SHORT PROBLEM: Return every line of the records that contains the string "agent", matching case exactly.

RECORDED INFORMATION:
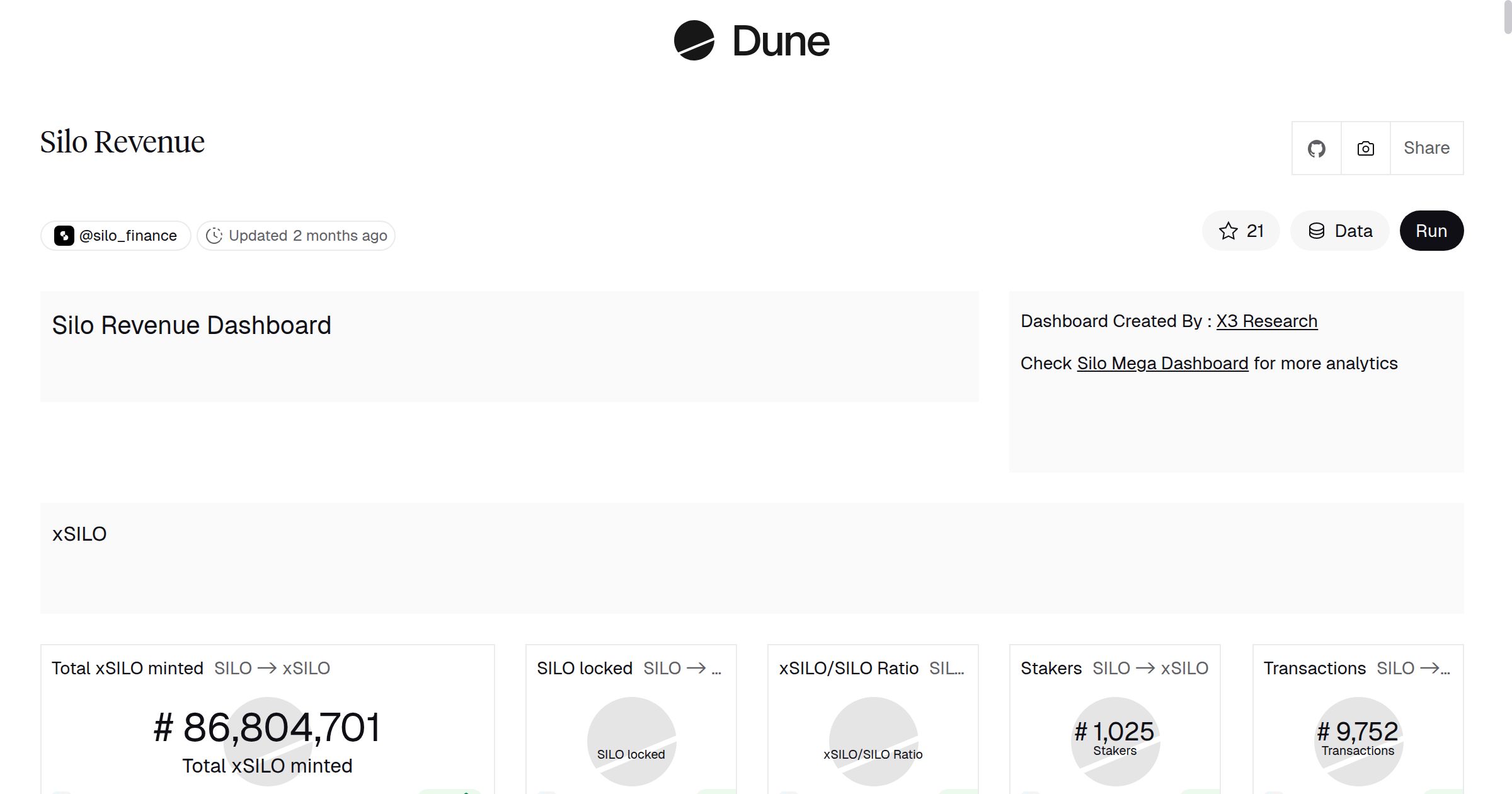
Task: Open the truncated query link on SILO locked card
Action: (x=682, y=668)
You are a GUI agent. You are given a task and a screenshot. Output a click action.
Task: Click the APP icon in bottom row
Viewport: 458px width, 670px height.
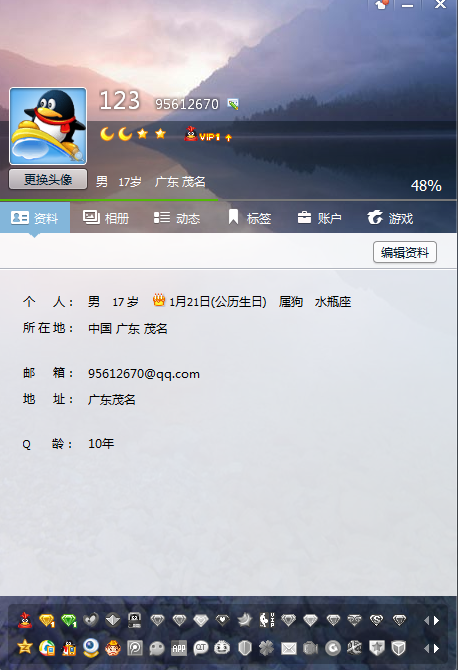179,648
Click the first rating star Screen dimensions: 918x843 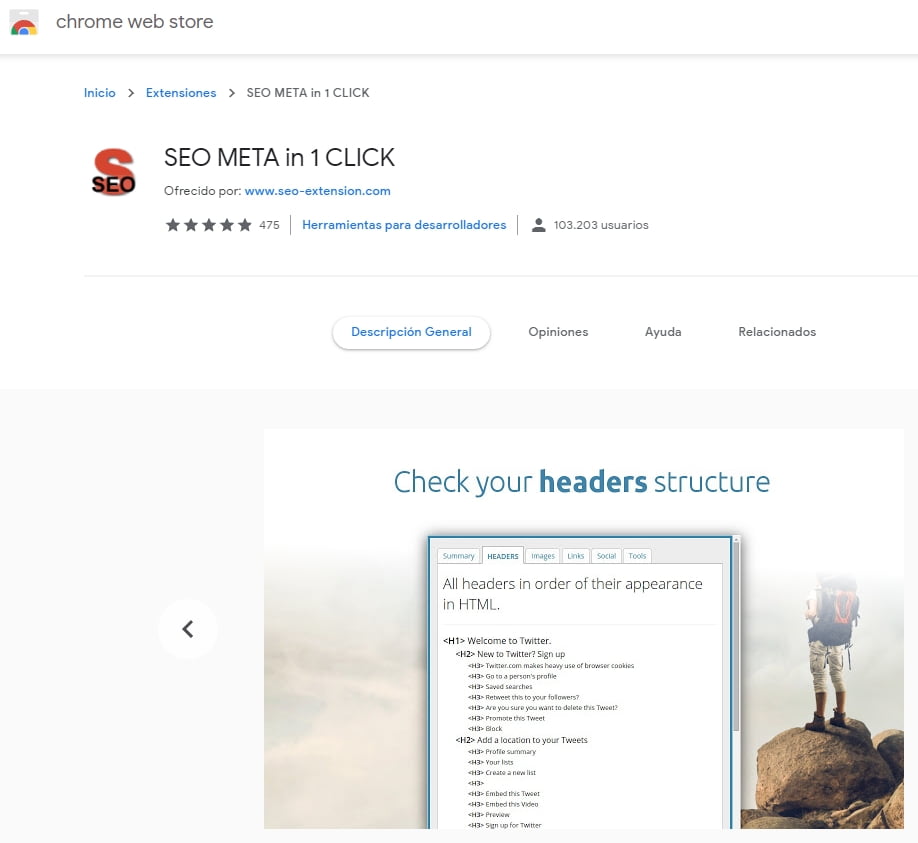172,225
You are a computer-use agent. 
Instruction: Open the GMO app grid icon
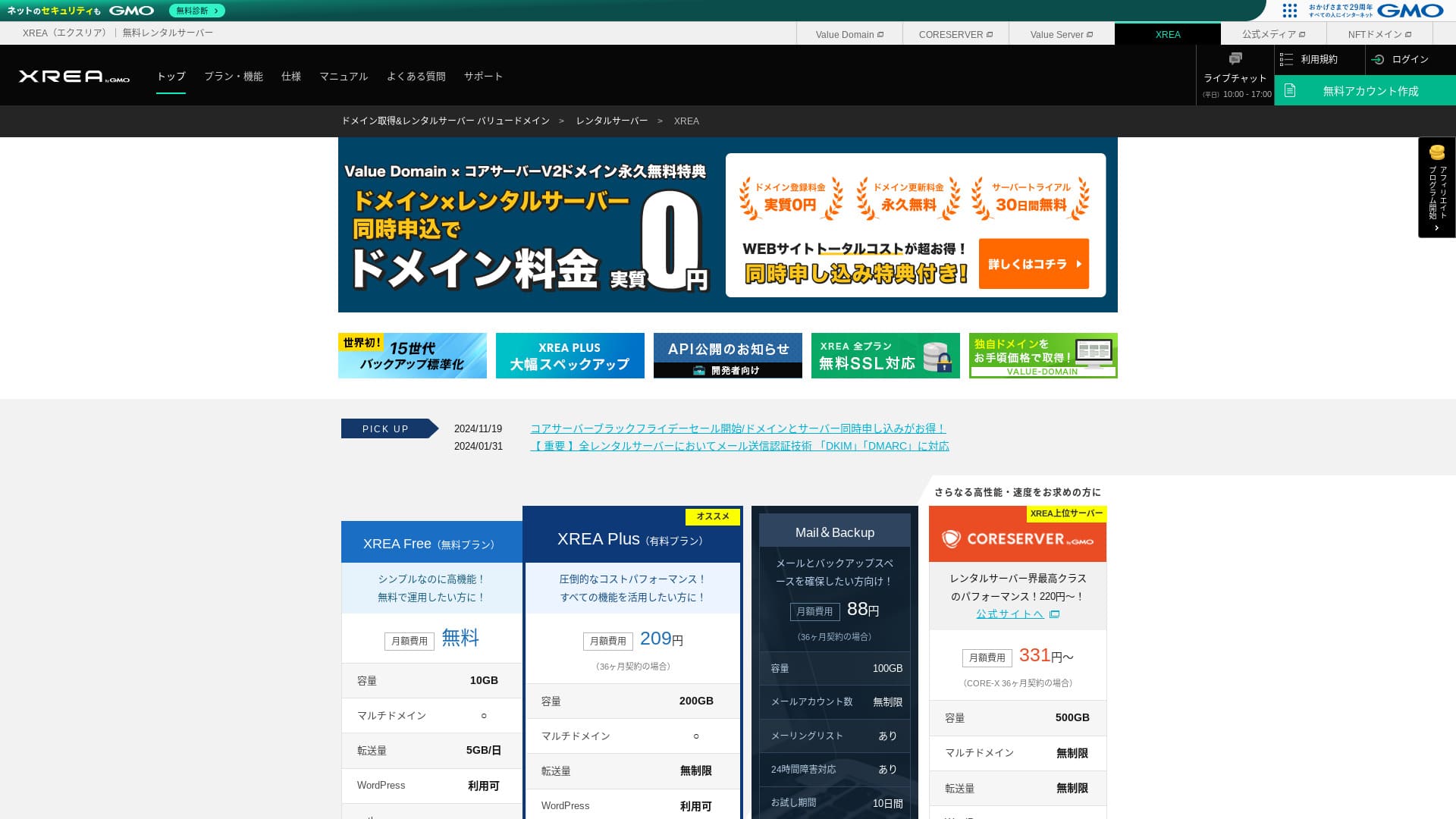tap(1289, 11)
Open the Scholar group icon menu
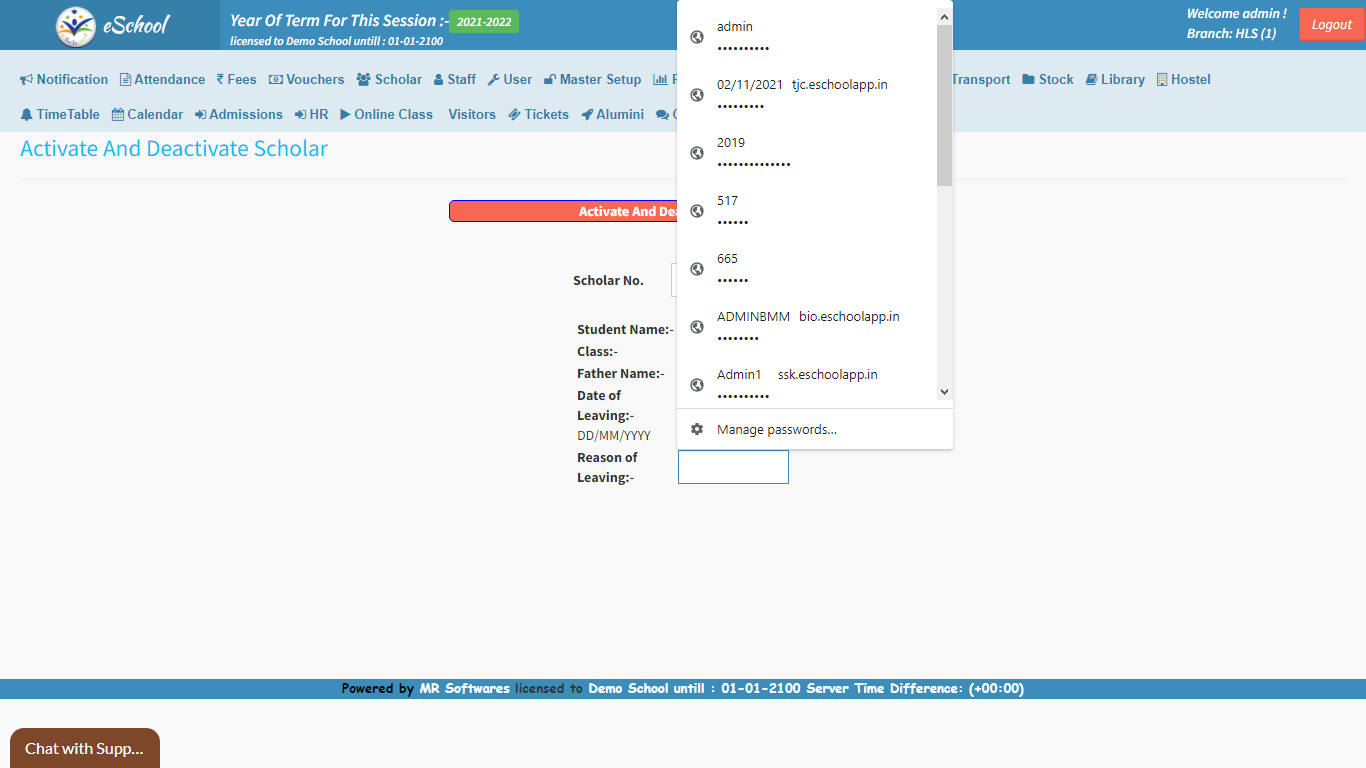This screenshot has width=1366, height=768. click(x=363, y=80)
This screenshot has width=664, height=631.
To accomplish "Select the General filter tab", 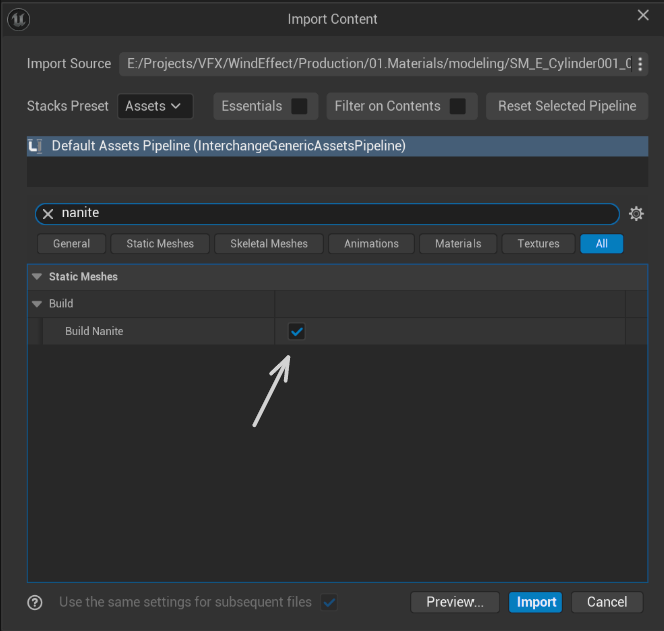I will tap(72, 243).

RESULT BELOW:
You are a GUI agent. You are given a task and a screenshot. Output a click action.
You are a computer-use agent. 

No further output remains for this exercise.